Birds and birdwatching

Fiji has around sixty breeding species of land birds and nineteen breeding sea birds

Birdwatching in Fiji

Across the archipelago, Fiji has around sixty breeding species of land birds and nineteen breeding sea birds. Remarkably, some two-thirds of the land birds are endemic to Fiji – meaning they are found nowhere else on the planet! On the other hand, eleven of the land species have been introduced and are now established, breeding in Fiji.  Another fifty-two species – mostly seabirds and shorebirds – visit Fiji but do not breed here.

Easy encounters with endemics.

For those who do not like to suffer too painfully to add species to their bird-list, some of the most colourful endemics may be seen around the resorts on all the main islands – for instance, the Collared Lory is often seen feeding around flowering palms and the Orange-breasted Myzomela on other ornamentals, while the Fiji Parrotfinch frequently comes out to eat grass seeds on a lawn or golf course. Harder to see but easy to hear, the Fiji Bush Warbler skulks in the hedges and shrubberies of many hotels and houses.
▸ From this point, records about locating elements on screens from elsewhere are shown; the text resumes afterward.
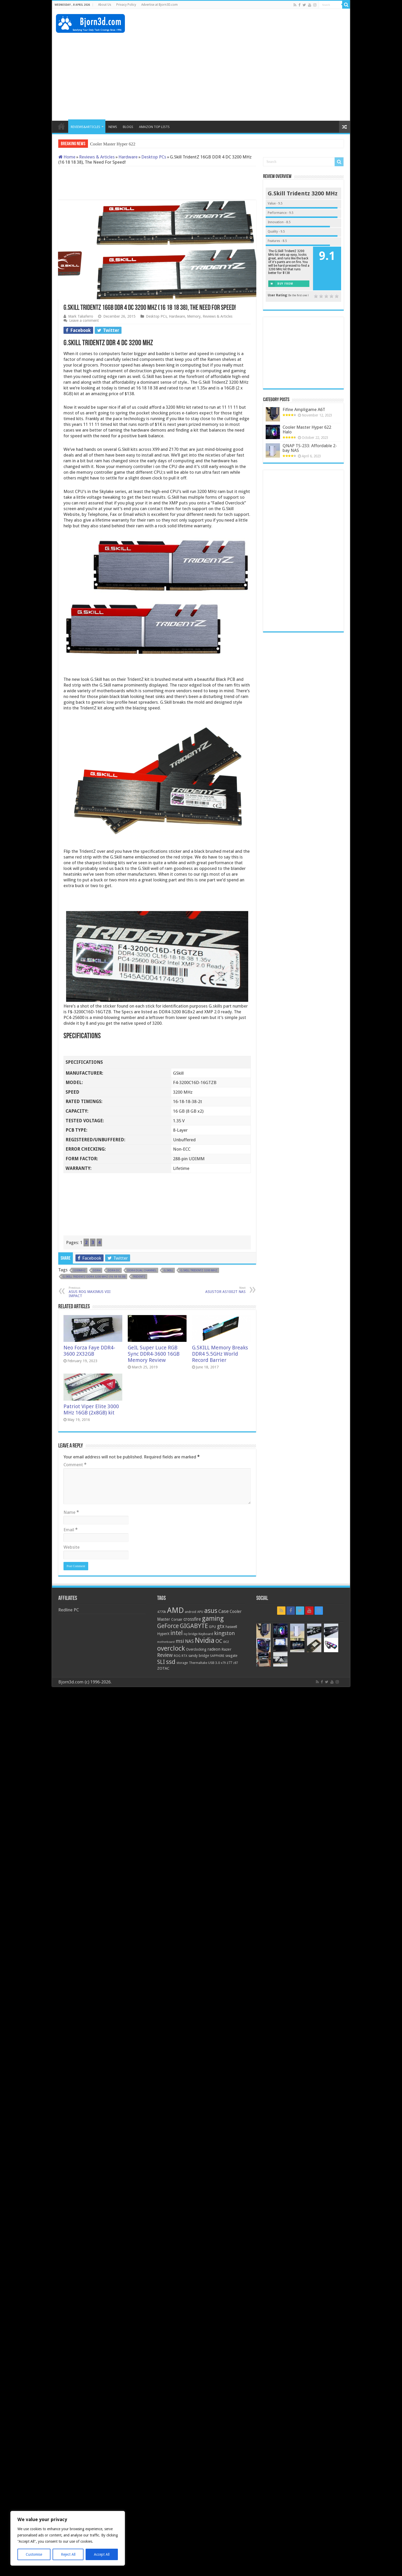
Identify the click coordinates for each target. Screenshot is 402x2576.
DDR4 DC (114, 1270)
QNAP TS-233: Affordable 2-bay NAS (310, 448)
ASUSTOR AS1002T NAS (219, 1290)
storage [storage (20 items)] (182, 1663)
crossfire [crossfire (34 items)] (192, 1619)
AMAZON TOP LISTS (154, 127)
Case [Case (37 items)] (223, 1611)
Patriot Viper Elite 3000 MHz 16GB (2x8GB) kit (91, 1409)
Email (70, 1529)
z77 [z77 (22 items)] (229, 1663)
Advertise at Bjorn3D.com (159, 5)
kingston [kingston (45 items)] (224, 1633)
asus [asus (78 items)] (210, 1610)
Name (71, 1512)
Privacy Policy (126, 5)
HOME (61, 126)
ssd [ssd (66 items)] (170, 1661)
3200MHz (79, 1270)
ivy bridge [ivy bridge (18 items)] (190, 1634)
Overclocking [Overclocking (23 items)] (196, 1649)
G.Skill (168, 1270)
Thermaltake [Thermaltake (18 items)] (198, 1663)
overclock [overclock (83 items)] (171, 1648)
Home (66, 156)
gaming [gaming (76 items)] (213, 1618)
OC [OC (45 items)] (218, 1641)
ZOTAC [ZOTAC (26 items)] (163, 1668)
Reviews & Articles (97, 156)
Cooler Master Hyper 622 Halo (307, 429)
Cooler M (98, 144)
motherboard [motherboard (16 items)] (166, 1642)
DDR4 (96, 1270)
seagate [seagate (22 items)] (231, 1656)
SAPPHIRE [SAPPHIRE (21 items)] (217, 1656)
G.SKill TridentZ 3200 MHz (198, 1270)
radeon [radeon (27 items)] (213, 1649)
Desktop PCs (153, 156)
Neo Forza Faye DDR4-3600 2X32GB (89, 1350)
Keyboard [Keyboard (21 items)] (206, 1634)
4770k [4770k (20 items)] (161, 1612)
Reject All (68, 2554)
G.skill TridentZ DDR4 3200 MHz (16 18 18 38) (94, 1276)
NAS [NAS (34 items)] (189, 1641)
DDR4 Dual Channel (141, 1270)
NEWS (113, 127)
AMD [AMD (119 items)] (175, 1610)
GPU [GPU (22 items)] (212, 1627)
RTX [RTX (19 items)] (184, 1656)
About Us (104, 5)
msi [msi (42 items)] (180, 1641)
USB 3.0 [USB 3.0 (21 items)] (214, 1663)
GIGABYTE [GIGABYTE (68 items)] (194, 1626)
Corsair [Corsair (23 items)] (176, 1619)
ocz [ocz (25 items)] (226, 1641)
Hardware (128, 156)
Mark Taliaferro (80, 316)
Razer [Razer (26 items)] (226, 1649)
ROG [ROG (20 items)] (177, 1656)
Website (71, 1547)
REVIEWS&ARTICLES (85, 127)
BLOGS (128, 127)
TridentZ (139, 1276)
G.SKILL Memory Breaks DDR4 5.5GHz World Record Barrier (220, 1353)
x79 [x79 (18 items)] (223, 1663)
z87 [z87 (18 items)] (235, 1663)
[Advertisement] (251, 25)
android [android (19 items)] (190, 1612)
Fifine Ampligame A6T (304, 409)
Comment (74, 1464)
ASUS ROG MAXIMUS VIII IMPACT (95, 1292)
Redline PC (68, 1609)
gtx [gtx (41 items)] (221, 1626)
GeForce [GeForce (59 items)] (168, 1626)
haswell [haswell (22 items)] (231, 1627)
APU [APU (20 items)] (200, 1612)
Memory (194, 316)
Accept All (102, 2554)
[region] (67, 2538)
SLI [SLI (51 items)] (161, 1662)
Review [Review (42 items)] (165, 1655)
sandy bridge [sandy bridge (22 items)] (198, 1656)
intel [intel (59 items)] (176, 1633)
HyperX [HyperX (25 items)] (163, 1633)
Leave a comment (84, 320)
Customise (34, 2554)
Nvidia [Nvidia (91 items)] (204, 1640)
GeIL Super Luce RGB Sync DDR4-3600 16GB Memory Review (154, 1353)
Two other relatively conspicuous endemics, the Fiji Woodswallow and Fiji Goshawk can be seen on power lines along most of the main roads on Fiji’s larger islands, along with the Pacific Kingfisher, which is a more widespread species, albeit with distinct local subspecies.

Shorebirds and seabirds

For those who appreciate shorebirds, the silty flats around Suva Point, readily scanned in a short walk along the sea wall in Suva, Fiji’s capital city, offer some of the best opportunities – especially when the migrant species, such as the Wandering Tattler are passing through. And a good selection of seabirds, especially boobies (Masked, Brown and Red-footed) and frigatebirds can be seen from the inter-island ferries, for instance running from Natovi (on the eastern side of Viti Levu) to Nabouwalu (on the western tip of Vanua Levu), or from Savusavu (on the southern side of Vanua Levu) to Taveuni. Just check the schedules to make sure that you choose a daytime sailing!

Head to the forest

Most of Fiji’s endemic land birds, however, are forest species so to see them you will need to get out into the remnants of the rainforest that once covered all the islands. For a taste of this forest – and a sighting of the endemic Masked Shining-Parrot – you can walk the well-marked trails of the Colo-i-Suva forest park on the outskirts of Suva. However, although it looks beautiful enough, this is not a natural forest: the canopy consists mainly of planted mahogany trees (from South America) and bird diversity is relatively limited.

Much of Fiji’s remaining natural forest has been included in the fourteen Important Bird Areas (IBAs), designated by Birdlife International. For the most part, these forests are not formally protected and there is little in the way of tourist infrastructure. However, a handful of resorts and tour companies are beginning to offer birding excursions and an independent traveller, with a bit of patience and ingenuity, can see plenty of Fiji’s endemic birds.

Orange Dove

Silktail

Fiji Goshawk

Birding opportunities around Savusavu

Savusavu, the scenic harbour town on the southern side of Vanua Levu, provides a convenient base for exploring two IBAs: the Wailevu/Dreketi Highlands (which includes the mountainous ‘spine’ of the island – and is accessible via Waisali Amenity Reserve) and the Natewa/Tunuloa Peninsula (which is almost a separate island, joined by only a narrow isthmus, and with its own unique biodiversity). The Wailevu/Dreketi IBA highlights the recently rediscovered Long-legged Thicketbird but this is very hard to see. Other vulnerable species that can be seen here are the Shy Ground Dove and Black-throated Shrikebill. More easily seen endemics include the Orange Dove, Red Shining-Parrot and Azure-crested Flycatcher, along with more widespread forest species such as the Pacific Robin, Fiji Whistler, Island Thrush and Fiji Shrikebill.

The highlight of any birding visit to the Natewa Peninsula is a sighting of the unique Natewa Silktail – but the Orange Dove and Shy Ground Dove, along with several other forest species, may also be encountered along the way.

The ‘garden island’ Taveuni

A short boat-ride across the Somosomo Straight, Fiji’s ‘garden island’ of Taveuni provides an opportunity to encounter a similar but distinct species, the Taveuni Silktail. Because the destructive Indian mongoose has, so far, not reached Taveuni, the ground-nesting Buff-banded Rail can be widely seen – a reminder of the rich fauna of ground-nesting and even flightless birds that once inhabited many Pacific islands. The forested centre of the island can be accessed via the Bouma Heritage Park, which offers guides and well-established trails. And on Taveuni the Red Shining-Parrot and Orange Dove seem to be particularly tame and visible.